À la tombée de la nuit, les néons clignotent à nouveau et les cafés se remplissent à chaque coin de rue. Jamais un regard de travers, seulement un bonjour pour vendre, c'est calme. Et quelle vie dans la rue ! Il fait encore chaud la nuit et je me faufile entre les motos. Au centre ville, les bâtiments coloniaux, la cathédrale, la poste centrale et l'Hôtel de ville. Pas loin, des ruelles gorgées d'hôtels, de restaurants et de cafés ; les touristes y respirent la convivialité en savourant la bière locale : la Saigon

Saigon en bière, en papier toilette, tant de produits Saigon à Ho Chi Minh. C'est étonnant tout de même, le souvenir de la colonie française semble s'imposer avec les trois monuments de la ville qu'ils mettent en valeur pour les touristes. En cela, nous sommes bien au Viêt Nam, Viêt-nam, Viet Nam, Vietnam ou Viêtnam, ou encore en République socialiste du Viêt Nam. Je vais essayer de comprendre un peu mieux mais l'Indochine se trouve déjà si loin dans le passé, derrière la guerre des Américains (la guerre du Vietnam), c'est pour dire.

On se cache le visage avec un masque pour se protéger de la pollution. On dissimule le nez, la bouche, les bras et les mains pour se préserver des rayons du soleil.

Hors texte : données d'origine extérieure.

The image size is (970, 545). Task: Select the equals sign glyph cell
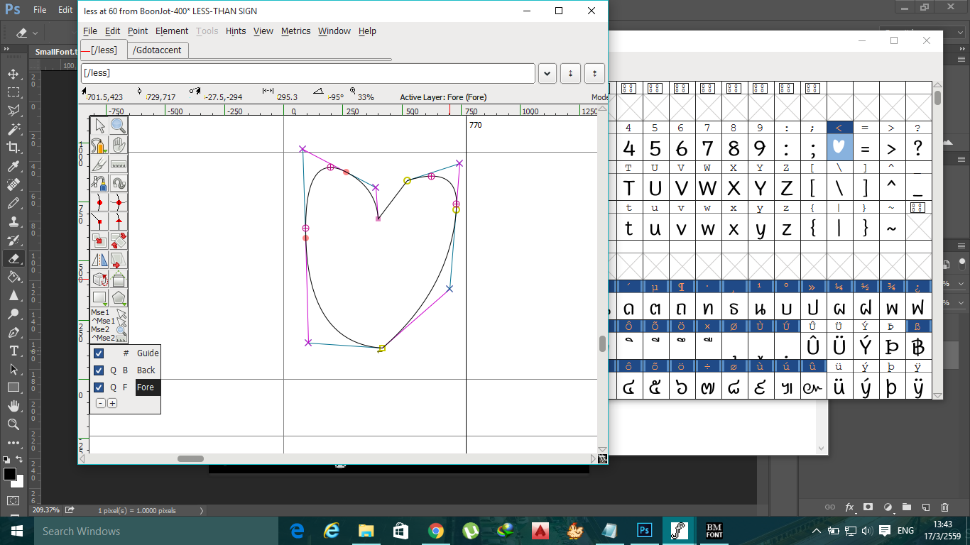click(x=865, y=149)
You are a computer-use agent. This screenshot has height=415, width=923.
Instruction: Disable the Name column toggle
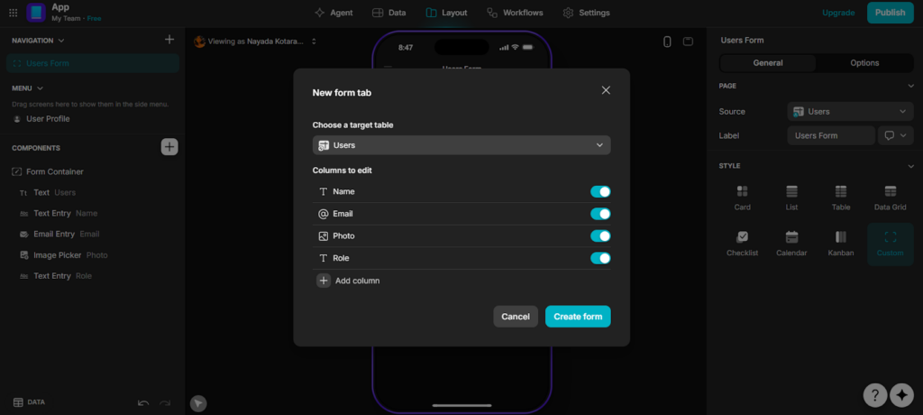(600, 191)
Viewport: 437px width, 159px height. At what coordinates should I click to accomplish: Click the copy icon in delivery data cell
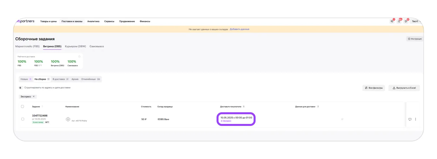pos(342,119)

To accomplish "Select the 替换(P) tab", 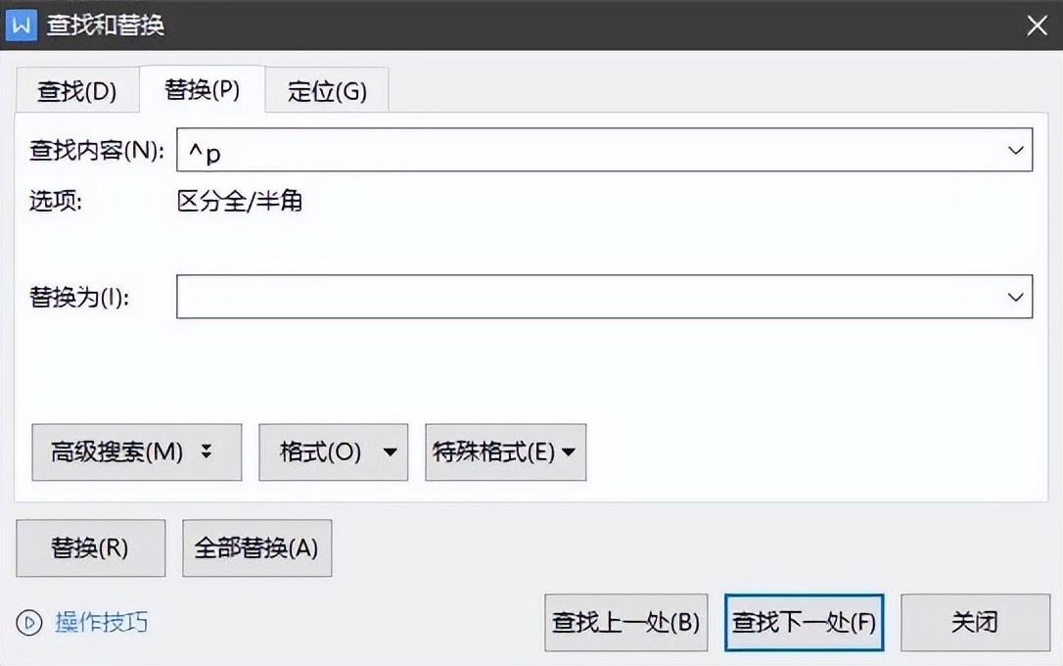I will [x=202, y=90].
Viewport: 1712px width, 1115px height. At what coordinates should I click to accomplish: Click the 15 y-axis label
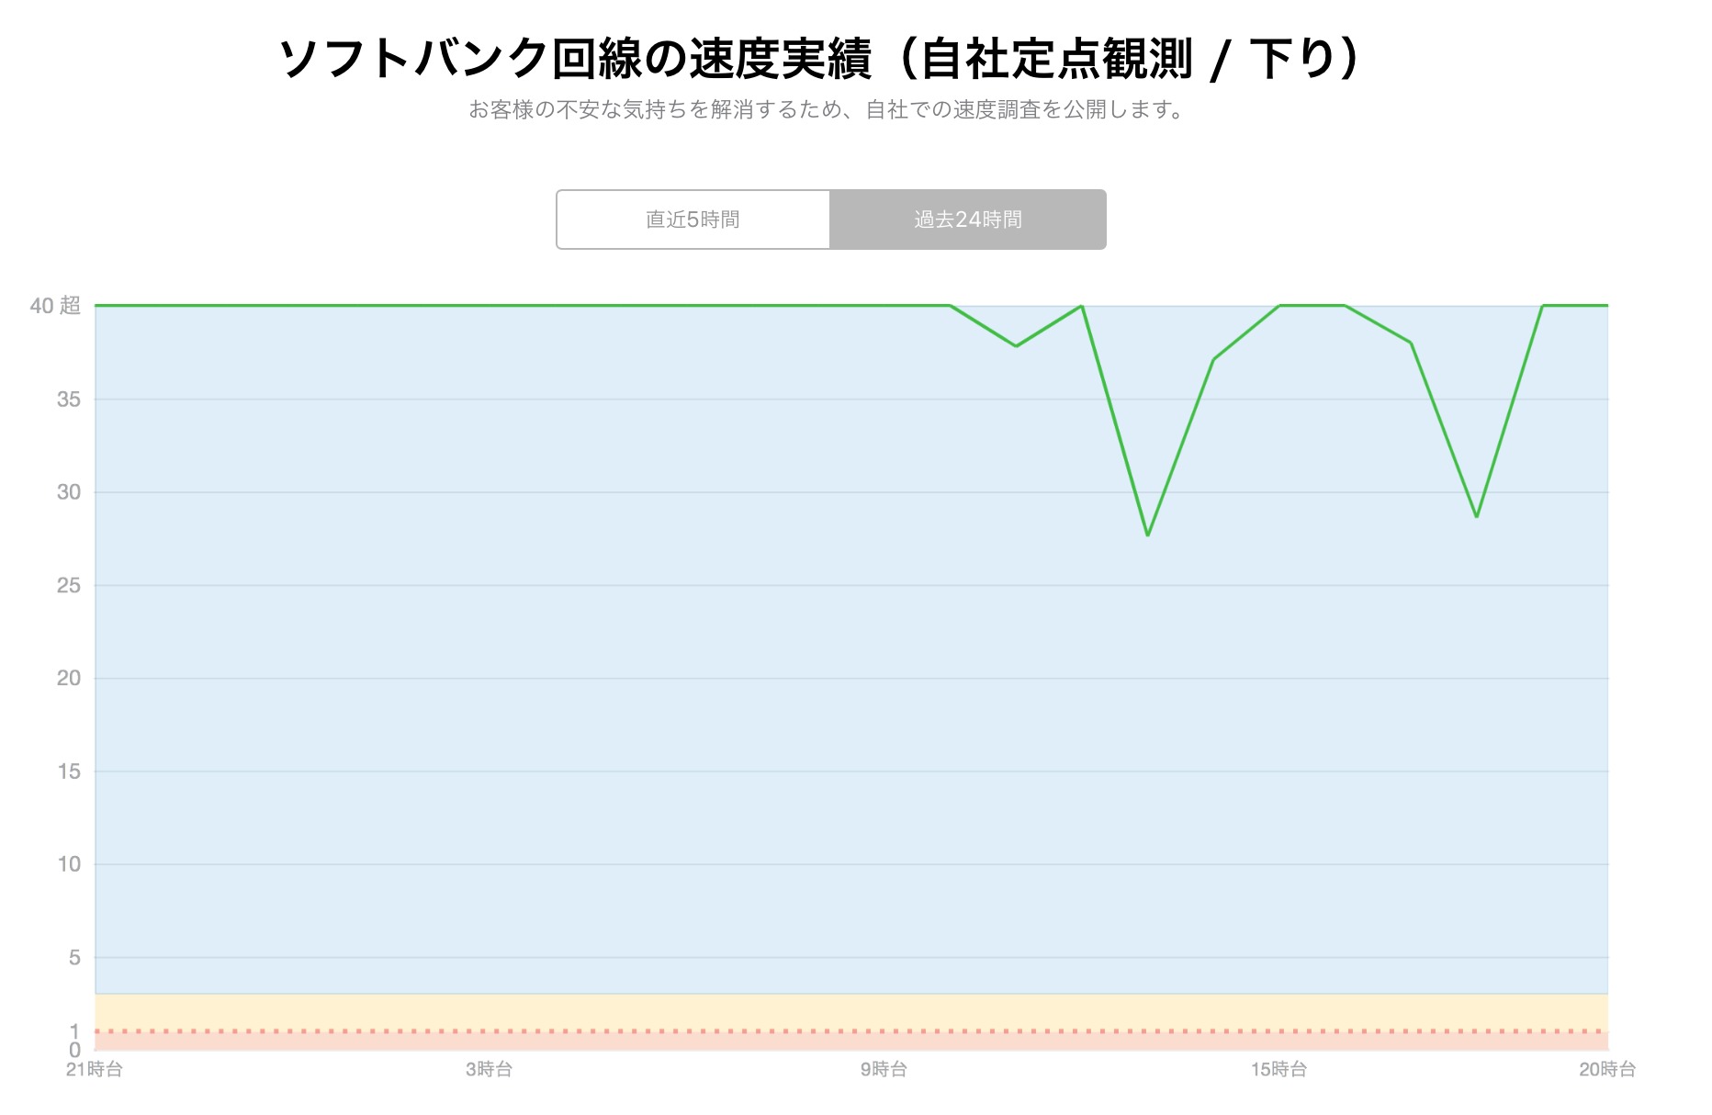pos(69,771)
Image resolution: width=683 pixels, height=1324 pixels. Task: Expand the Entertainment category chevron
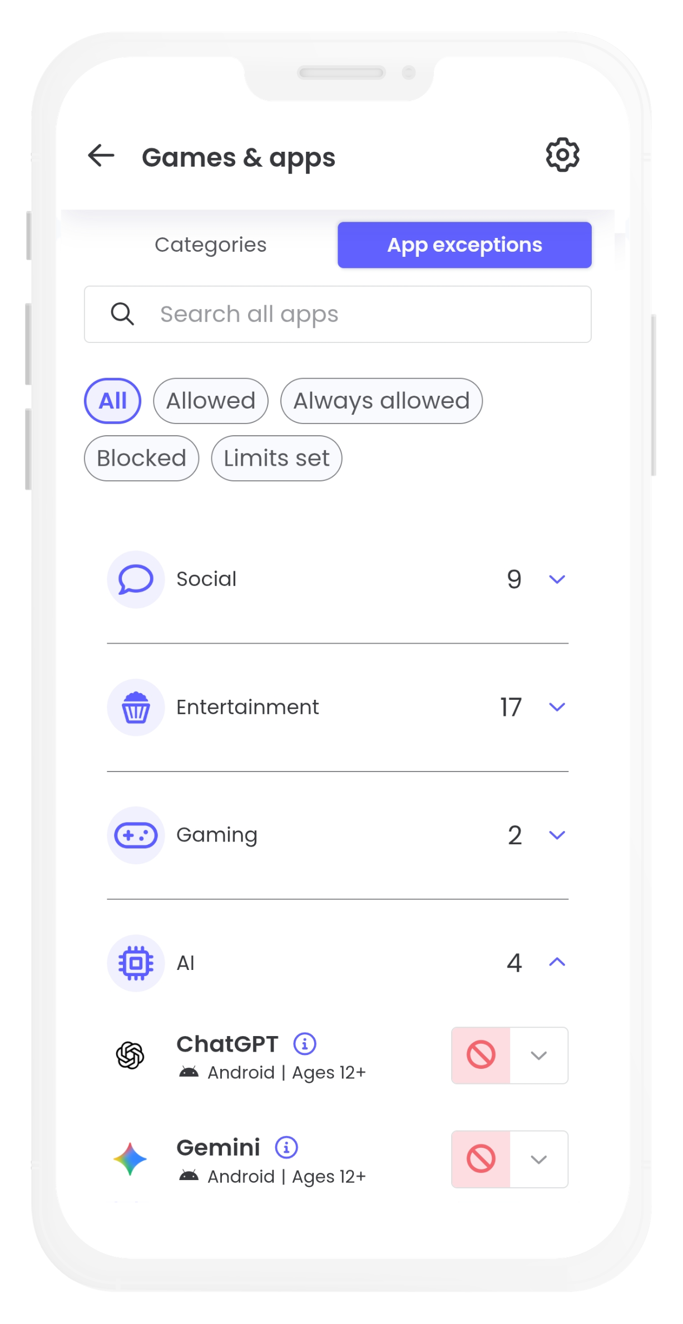click(x=557, y=707)
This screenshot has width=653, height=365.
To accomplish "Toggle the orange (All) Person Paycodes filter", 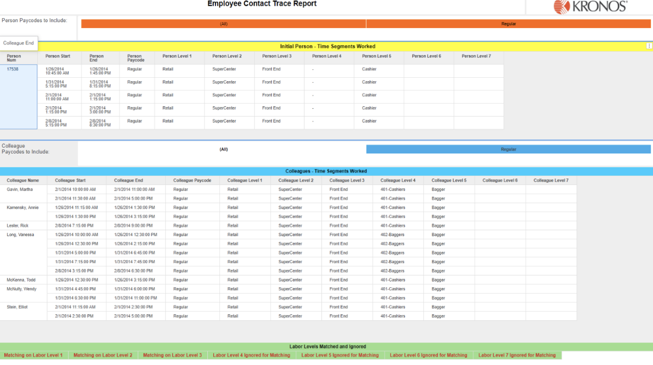I will [x=223, y=24].
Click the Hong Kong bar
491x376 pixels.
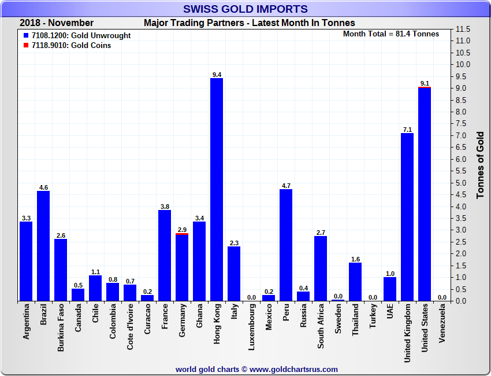tap(217, 191)
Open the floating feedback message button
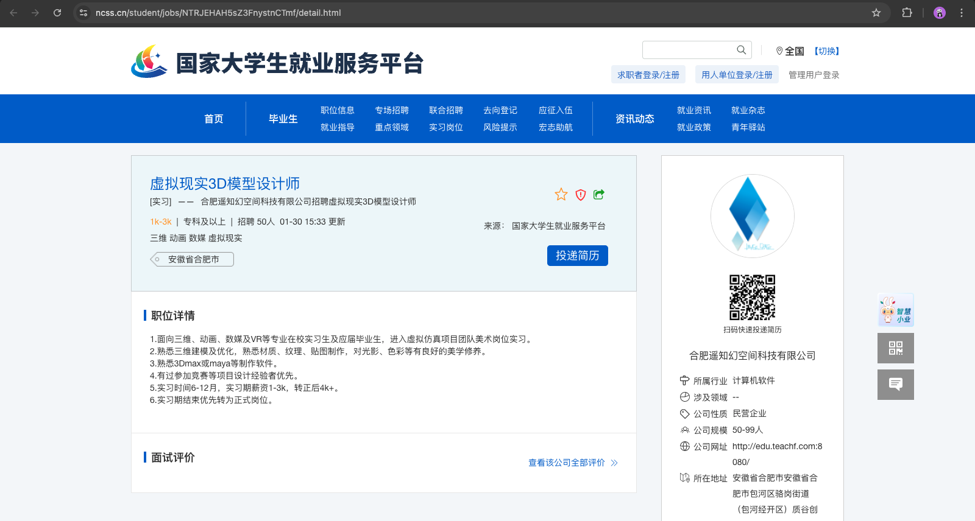Screen dimensions: 975x521 point(895,385)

Elles veulent rester blanches quand les blanches s'exposent volontairement dans l'espoir de revenir un peu bronzées au pays. Elles se cachent le visage et dévoilent de longues jambes gracieuses, magnifiques. Il faut imaginer ces femmes en moto, casquées et masquées, avec la mini jupe qui s'envole. J'aime beaucoup ces bizarreries… Les très belles Vietnamiennes resplendissent et je ne remarque pourtant aucun harcèlement de la part des hommes ; seuls les touristes se toisent.

Elle a quinze ans et demi et ne sait pas encore qu'elle inspire le désir. Toute son enfance passée avec les annamites, elle ne connait pas les codes des jeunes filles de bonne famille. Le mensonge impossible, c'est le ridicule de son attitude qui domine dans les rues de Saigon car vêtue d'une robe usée, de chaussures vernies et d'un chapeau d'homme, elle ne ressemble ni aux petites Françaises ni aux indigènes. Mais aujourd'hui les choses ont bien changé. Les Vietnamiennes portent avec élégance des robes années soixante, le noir de leurs cheveux brillent et leurs lèvres sont joliment maquillées de rouge. Quant aux blanches, elles ressemblent à toutes les blanches en vacances : short et tee-short. Les joues rougies par le soleil, les cheveux mal coiffés, des tongs aux pieds. Aujourd'hui, elle n'aurait pas été ridicule mais tout simplement amusante ; unique.

Je m'en vais vers l'eau sale des rivières de la ville : l'eau comme une de ses obsessions, les marées, la menace… il faut bien commencer quelque part. C'est seule aussi, là où les touristes ne sont pas ; personne ne me regarde et je photographie. Je prends le temps de retrouver le goût à l'image. C'est la mer, la Normandie, la mer de Chine. Je cherche à retrouver ce petit quelque chose que j'aime tant chez Marguerite Duras. Peut-être est-ce cette eau-là justement qui retient mon attention. L'éternité, la mort, le vide… C'est en tout cas un certain retour aux origines, donc Saigon, le delta du Mékong.

Mais comme je peine à écrire depuis mon arrivée ici ! Je suis bien trop occupée à découvrir la ville pour pouvoir m'exprimer ou griffonner, occupée à suivre l'eau, photographier l'eau de la ville. Attendre la fin du jour et l'avant de la nuit pour entrevoir la rivière de Saigon même si à chacun de mes passages, murs et boulevards me coupent dans mon élan.